One of the joys of the internet is that anybody can write a book review. One of the dangers of the internet is that anybody can write a book review. No matter how unqualified the reviewer may be in comparison to the writer---and today is no exception to that issue. After all, John MacArthur has spent more time preaching through the New Testament than I’ve been alive.
Nevertheless, the book was put out there for review, so I’m going to take a look at MacArthur’s The Truth About Grace.
First note: this book is part of a series of short books published by Thomas Nelson Publishers. Currently, there are three titles in the series. These are The Truth About: Grace; Forgiveness; and The Lordship of Christ. Each one is taken from previously published material of other books. That actually makes sense: the diversity of MacArthur’s prior books gives snippets about these subjects. Now, those are compressed into small volumes.
That is a critical note: these are small volumes. The whole series is, even though I’m just reviewing one. If you pay the cover price of $12.99, you might feel cheated. However, checking an online price or two shows the price somewhere less than half of that for either print or e-book, which makes much more sense.

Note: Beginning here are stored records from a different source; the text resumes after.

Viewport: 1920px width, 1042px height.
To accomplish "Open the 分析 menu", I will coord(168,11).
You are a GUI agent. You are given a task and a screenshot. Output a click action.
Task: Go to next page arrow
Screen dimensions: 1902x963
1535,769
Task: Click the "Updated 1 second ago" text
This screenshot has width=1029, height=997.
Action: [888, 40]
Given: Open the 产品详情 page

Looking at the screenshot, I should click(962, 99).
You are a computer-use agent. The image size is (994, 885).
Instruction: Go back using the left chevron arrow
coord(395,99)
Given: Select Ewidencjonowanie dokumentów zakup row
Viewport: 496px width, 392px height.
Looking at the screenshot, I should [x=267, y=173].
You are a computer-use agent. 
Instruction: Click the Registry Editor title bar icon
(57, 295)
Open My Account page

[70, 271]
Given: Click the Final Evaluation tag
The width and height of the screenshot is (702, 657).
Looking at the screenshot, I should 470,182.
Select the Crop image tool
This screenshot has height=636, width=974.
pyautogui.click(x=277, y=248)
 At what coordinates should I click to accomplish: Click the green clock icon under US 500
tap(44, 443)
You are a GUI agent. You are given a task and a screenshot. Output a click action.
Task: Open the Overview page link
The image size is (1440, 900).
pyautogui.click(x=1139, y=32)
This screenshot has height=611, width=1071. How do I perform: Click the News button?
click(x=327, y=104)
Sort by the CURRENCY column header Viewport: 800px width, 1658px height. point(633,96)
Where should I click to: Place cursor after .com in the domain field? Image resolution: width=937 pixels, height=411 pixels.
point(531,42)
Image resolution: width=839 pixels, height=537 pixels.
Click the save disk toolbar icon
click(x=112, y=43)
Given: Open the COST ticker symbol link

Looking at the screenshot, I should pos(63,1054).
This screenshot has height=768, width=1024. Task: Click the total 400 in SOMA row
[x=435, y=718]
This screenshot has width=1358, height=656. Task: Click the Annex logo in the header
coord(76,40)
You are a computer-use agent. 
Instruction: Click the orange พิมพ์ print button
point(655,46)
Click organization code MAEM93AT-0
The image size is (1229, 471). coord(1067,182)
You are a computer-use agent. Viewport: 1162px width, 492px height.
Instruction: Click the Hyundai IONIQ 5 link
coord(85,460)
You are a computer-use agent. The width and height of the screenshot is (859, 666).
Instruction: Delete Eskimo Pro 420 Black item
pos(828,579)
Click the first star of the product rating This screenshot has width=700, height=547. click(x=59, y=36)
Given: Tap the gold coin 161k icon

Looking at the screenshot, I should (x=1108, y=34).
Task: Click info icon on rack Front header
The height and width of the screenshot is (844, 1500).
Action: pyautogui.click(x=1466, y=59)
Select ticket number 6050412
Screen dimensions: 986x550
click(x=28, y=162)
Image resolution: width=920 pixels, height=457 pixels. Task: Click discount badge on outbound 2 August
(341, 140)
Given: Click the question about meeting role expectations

To the content of The Truth About Grace: the claimed intention of this book is to make accessible Biblical teaching about the matter named in the title. This leaves the reader expecting a clearly-worded, easy-to-grasp explanation of the subject matter. In the case of “Grace,” MacArthur has hit that goal.
He does so by explaining his terms well, and then explaining the terms he used for definition if necessary. The reader is not left with “oh, grace means unmerited favor” but instead is given what “unmerited favor” means in view of Scripture. MacArthur does so without being condescending.
One area that will stir up a few will be MacArthur’s explanations of sovereign grace. If you swim in American Evangelical Christian seas for your theology, you are not going to be surprised that MacArthur connects his understanding of grace with the term Calvinism as well as connecting it with the Bible. He shows no fear of presenting that view of grace as not too be preferred but to be held as the only correct one. That may stir a few folks, but that is his view and he presents it well in the material selected here.
The greatest potential for this book, though, is blunted slightly by the lack of discussion questions or any form of study guide. This would make an excellent 5-7 week discussion starter for a small group or one-on-one Bible study, and I know that value added by the teacher developing their own questions would be good. However, a few starting points would make a nice addition to this text.
In all, I would recommend this for use in discussion groups or for individual learning. It will fit that bill nicely.
Note: free book from Thomas Nelson in exchange for the review. No demand was made that the review be positive. Of course, I picked a book I thought I would like.